One of the highlights of a dim sum meal is the variety of different foods your palate encounters. Most of the dishes are either steamed or fried, and it mixes the sweet with the savory. Popular dishes include steamed shrimp dumplings (har qau) and steamed pork dumplings (siu mai). If you are adventuresome, or traditional like my grandma, you can try more exotic dishes including chicken feet or snails. The meal finishes with a touch of desert including custard tarts or sponge cake.

My next dim sum encounter will not be until I visit Chinatown in California this upcoming December. Until then I guess I will have to settle for traditional American brunch.

Sunday, September 9, 2007

Lai-See




With my birthday looming around the corner, September 13 to be exact, I can only reflect upon the times when my Chinese family would give me little red envelopes for special occasions.

These small envelopes adorned with Chinese script and pictures hold a great history behind them and are frequently used during special occasions. I always remembered looking forward to them for the mere pleasure of getting free money. Often times I would be presented this gift just for visiting my relatives in California, but I was also presented red envelopes during my birthday, Christmas and Chinese New Year.

Known officially as Lai-See envelopes, children were given these envelopes on New Years Day. Good luck money was tucked inside these envelopes, appropriate because in China the color red represents good luck. Combined the colors red and gold represent wealth, popular colors during Chinese New Year. It is believed good luck will come to both the giver and receiver of these tiny envelopes. I always found them to be lucky, especially as a child who receives a minimal allowance. Though maybe I was just lucky because I could eat my fill of authentic Chinese food at lavish family dinners were I would receive this gift.

While I may not see Lai-See envelopes as frequently anymore, the next large occasion people customarily give and receive red envelopes is during a wedding. The western idea of receiving large gifts from a registry list is virtually unknown in China, so money wrapped in red envelopes is more customary. Is a wedding in my near future? Let's just say when the times comes I will be looking forward to pushing the red envelope.

Tuesday, September 4, 2007

Chinese Fascination

I think the first time I ever recall learning about Americans adopting Chinese children I was 12 years old. Family friends had recently adopted a young girl around two years old and asked me to babysit her. She was named Stephanie, and from that pivotal point of seventh grade money-making on, I was fascinated with young Asian children adopted by Caucasians.

I will admit being half-Chinese may have added to the initial fascination of Chinese children. Growing up with my mom's entire family 100 percent Chinese, I was continually immersed in the Chinatown culture found in southern California. Walking into a restaurant where 90 percent of the patrons and 100 percent of the waitstaff were Chinese, I had no other option than to acclimate myself to the Chinese culture in efforts to fit in.

Menus were scribed in half Chinese and half English, and my Chinese grandparents would order food speaking their native language I knew virtually nothing about.
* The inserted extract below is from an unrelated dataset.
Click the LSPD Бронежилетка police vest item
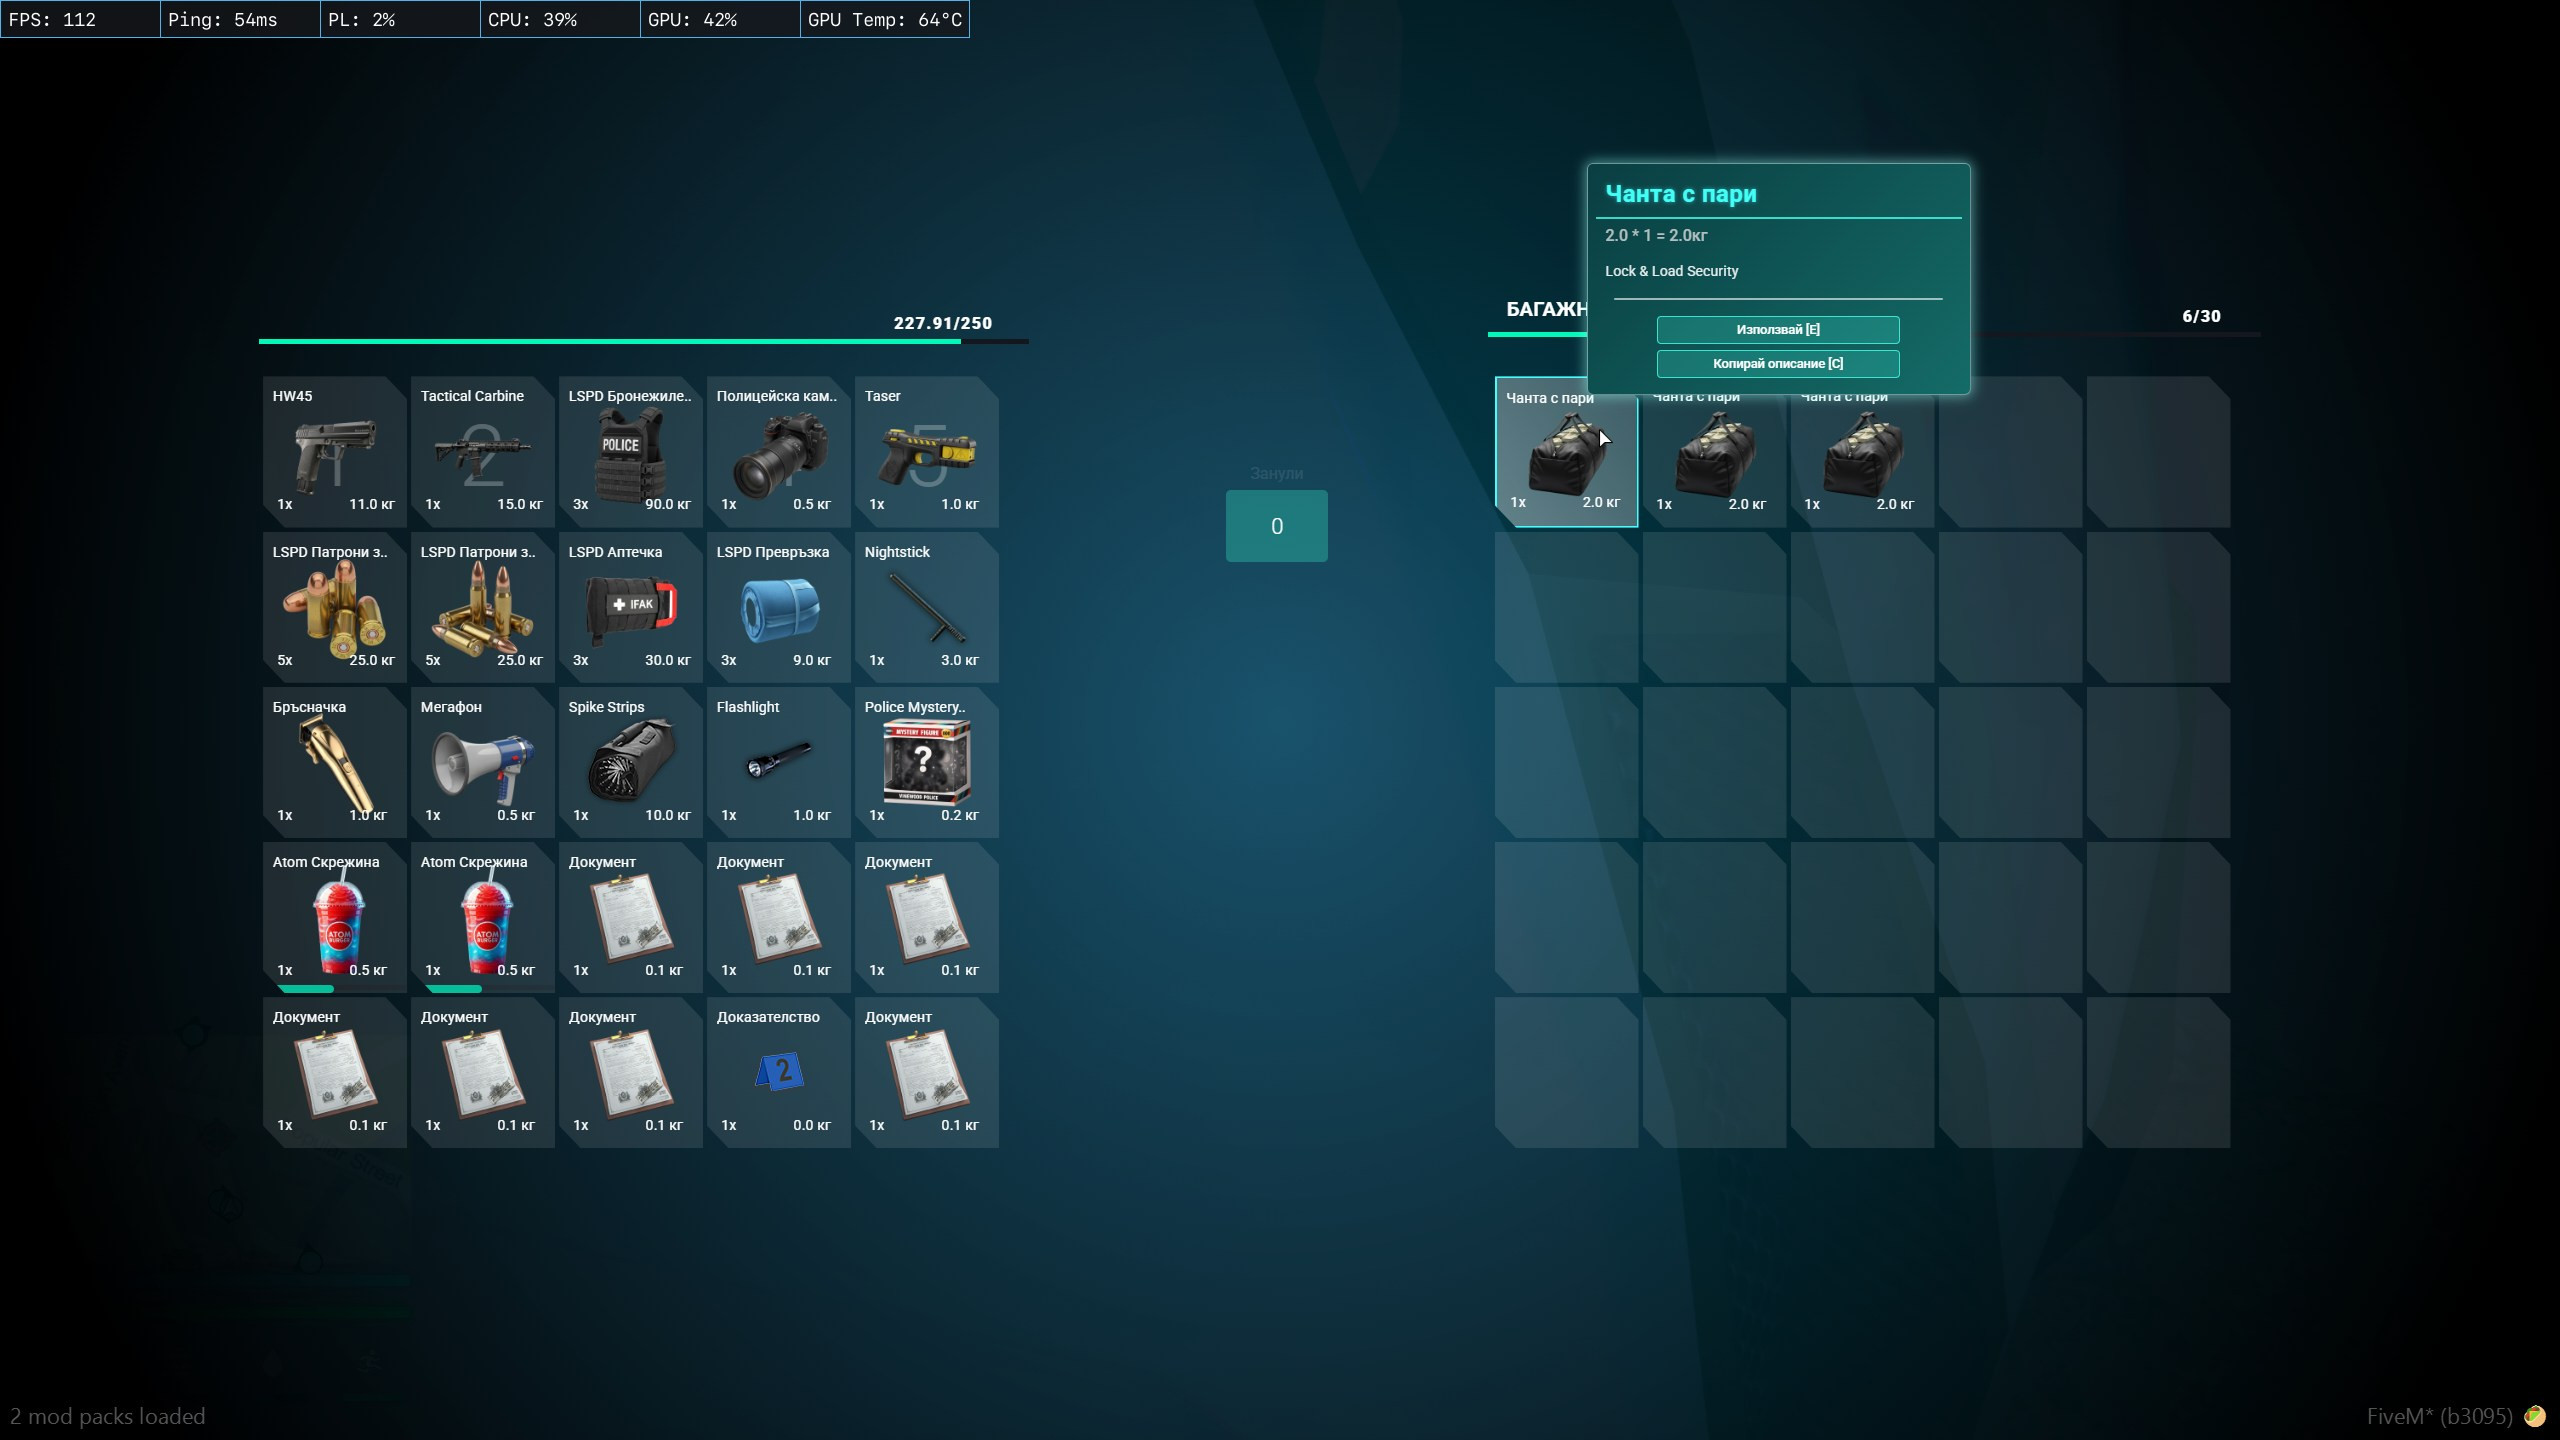(x=630, y=452)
Young children would bang chopsticks on white plates, and most all of these children were of Chinese descent. Even I was once a child eagerly grasping my chopsticks in an effort to shovel chow mein into my mouth.

This Chinese upbringing may have dwindled somewhat when I moved to Colorado, but nonetheless it was still prevalent during yearly trips to Southern California. My exposure to Chinese children continued when my aunt married a Chinese man and they bore two beautiful boys, now 7 and 10.

When I learned of Americans adopting children from China, primarily girls (approximately 95 percent- courtesy of Great Wall China Adoption), I was led to a deeper fascination of the opportunity at life these children are given. I would love to give a young Chinese child the opportunity at life, while continuing to strengthen mine and their cultural background.